When estimating the level of support needed, most IT service providers will consider the following three items:
- Number of devices you have (for example, desktop PCs, laptops, tablets and mobile phones)
- The amount of staff or “seats” you’ll need supported.
- How many servers you have.
- The amount of data to be stored
Using 25 support hours a year per device or server as the standard, and $100 per hour as an average cost, most small businesses can estimate the minimum cost of device support per year with the following formula:
(Number of Devices + Number of Servers) * 25 support hours per year * $100/hr
Your actual amount will vary based on the provider’s costs and the amount of data you need to store.

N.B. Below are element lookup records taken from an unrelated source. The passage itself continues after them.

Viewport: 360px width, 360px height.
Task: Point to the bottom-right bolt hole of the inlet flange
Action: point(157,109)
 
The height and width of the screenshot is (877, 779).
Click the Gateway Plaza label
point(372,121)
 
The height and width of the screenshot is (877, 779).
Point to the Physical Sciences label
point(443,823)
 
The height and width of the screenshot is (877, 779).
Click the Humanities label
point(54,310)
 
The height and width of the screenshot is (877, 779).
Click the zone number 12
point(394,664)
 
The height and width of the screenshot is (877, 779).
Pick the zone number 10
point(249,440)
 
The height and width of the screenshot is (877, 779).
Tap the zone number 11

In most cases, small businesses can estimate the yearly cost of cloud storage using this formula.
(Amount of Data to be Stored in GB) / 5
Given the high cost of maintaining an in-house employee, compared with the additional value provided by an outsourced tech support team, most small businesses will carve space in their tech budgets for the external support.
Technology Enabling Business
Every business is unique, and there’s no one-size-fits-all approach to planning for your IT spend. What’s certain, however, is the value technology can bring to businesses of all types. Instead of being viewed as an operational expense, it should be considered an integral piece of any strong business strategy, one that, when managed properly, can help grow revenue, delight customers and meet a host of other business goals.